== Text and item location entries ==
··········
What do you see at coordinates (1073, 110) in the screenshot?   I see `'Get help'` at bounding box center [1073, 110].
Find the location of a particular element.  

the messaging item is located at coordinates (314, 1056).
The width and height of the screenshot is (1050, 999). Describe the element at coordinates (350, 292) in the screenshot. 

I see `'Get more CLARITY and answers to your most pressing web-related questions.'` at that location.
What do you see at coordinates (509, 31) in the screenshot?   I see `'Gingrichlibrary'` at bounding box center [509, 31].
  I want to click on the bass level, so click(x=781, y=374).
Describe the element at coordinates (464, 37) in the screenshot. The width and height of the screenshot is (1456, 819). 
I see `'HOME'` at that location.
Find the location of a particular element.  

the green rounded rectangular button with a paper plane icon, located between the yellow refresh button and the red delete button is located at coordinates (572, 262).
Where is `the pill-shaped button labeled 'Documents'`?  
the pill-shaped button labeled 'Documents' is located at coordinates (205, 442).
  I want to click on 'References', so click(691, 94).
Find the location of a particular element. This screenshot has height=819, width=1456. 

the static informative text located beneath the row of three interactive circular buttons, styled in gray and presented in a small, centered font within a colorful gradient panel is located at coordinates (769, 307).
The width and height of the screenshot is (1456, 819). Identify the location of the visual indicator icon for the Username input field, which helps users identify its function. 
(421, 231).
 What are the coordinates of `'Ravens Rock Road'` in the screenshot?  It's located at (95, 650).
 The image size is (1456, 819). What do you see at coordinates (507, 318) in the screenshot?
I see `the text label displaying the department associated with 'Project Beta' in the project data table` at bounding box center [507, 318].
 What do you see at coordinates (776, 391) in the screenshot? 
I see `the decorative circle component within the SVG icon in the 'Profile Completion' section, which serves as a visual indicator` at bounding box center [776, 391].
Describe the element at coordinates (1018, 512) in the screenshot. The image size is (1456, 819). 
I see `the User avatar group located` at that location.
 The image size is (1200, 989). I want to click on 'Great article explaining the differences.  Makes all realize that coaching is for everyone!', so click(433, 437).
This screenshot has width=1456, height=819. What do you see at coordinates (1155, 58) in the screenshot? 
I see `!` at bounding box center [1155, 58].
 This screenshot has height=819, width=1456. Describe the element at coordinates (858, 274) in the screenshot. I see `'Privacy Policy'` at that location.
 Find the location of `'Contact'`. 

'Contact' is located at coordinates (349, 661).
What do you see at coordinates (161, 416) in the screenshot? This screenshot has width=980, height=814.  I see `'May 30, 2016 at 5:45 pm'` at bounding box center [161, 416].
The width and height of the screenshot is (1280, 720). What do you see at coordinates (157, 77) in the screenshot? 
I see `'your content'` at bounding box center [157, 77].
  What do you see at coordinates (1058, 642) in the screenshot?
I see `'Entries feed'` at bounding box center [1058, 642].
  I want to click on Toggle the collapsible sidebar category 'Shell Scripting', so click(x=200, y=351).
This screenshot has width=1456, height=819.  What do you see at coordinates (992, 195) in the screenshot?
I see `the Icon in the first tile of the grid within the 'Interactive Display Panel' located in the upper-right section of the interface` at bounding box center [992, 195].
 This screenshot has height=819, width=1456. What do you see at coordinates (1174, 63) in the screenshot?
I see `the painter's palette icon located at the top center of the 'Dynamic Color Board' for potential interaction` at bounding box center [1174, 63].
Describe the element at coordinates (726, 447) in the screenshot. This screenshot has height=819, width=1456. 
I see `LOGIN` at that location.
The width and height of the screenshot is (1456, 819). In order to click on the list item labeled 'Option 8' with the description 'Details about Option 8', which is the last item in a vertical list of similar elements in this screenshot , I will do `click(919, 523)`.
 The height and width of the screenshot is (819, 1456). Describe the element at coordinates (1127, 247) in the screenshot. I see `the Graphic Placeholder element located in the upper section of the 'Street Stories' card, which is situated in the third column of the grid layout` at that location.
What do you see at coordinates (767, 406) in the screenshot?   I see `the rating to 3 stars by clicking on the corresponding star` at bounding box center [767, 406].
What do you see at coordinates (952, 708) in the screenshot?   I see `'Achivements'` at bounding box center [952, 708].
··········
== WORK TO BE COMPLETED ==
Please retype the stretch of rows from the first one through the line containing "I want to click on the", character for character.

== ANSWER TO THE EXERCISE ==
What do you see at coordinates (1073, 110) in the screenshot?   I see `'Get help'` at bounding box center [1073, 110].
Find the location of a particular element.  

the messaging item is located at coordinates (314, 1056).
The width and height of the screenshot is (1050, 999). Describe the element at coordinates (350, 292) in the screenshot. 

I see `'Get more CLARITY and answers to your most pressing web-related questions.'` at that location.
What do you see at coordinates (509, 31) in the screenshot?   I see `'Gingrichlibrary'` at bounding box center [509, 31].
  I want to click on the bass level, so click(x=781, y=374).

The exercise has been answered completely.